*What the task asks*
Write out each line of the listing below word for word, leaving out the pictures.

[Begin Task data]

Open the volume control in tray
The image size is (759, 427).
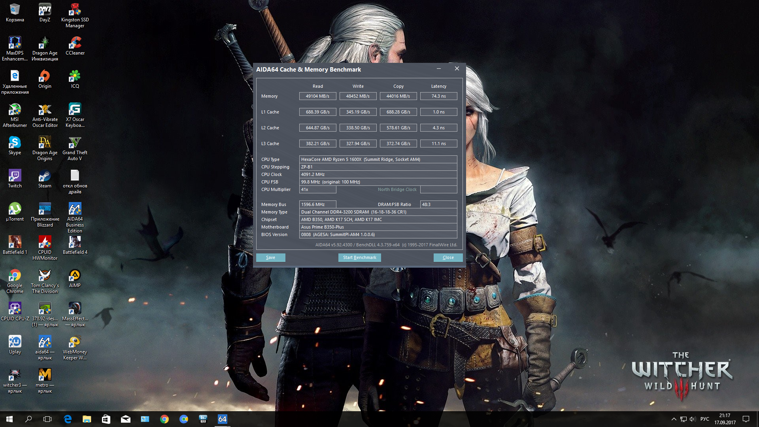click(x=692, y=419)
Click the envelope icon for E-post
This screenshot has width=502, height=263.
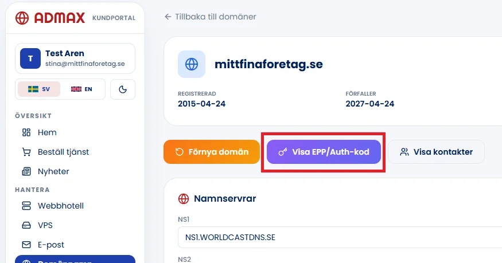(x=26, y=245)
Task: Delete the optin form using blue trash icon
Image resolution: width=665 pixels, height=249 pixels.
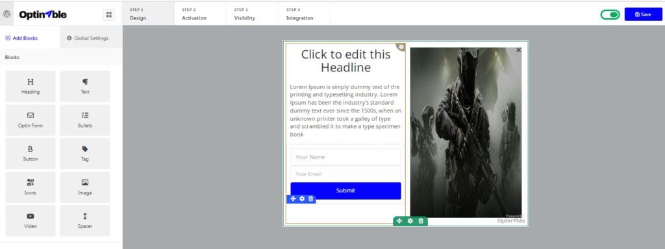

[End Task data]

*Solution below*
Open the volume control in tray
The image size is (759, 427).
click(x=692, y=419)
Click the envelope icon for E-post
This screenshot has width=502, height=263.
(x=26, y=245)
Task: Delete the optin form using blue trash icon
Image resolution: width=665 pixels, height=249 pixels.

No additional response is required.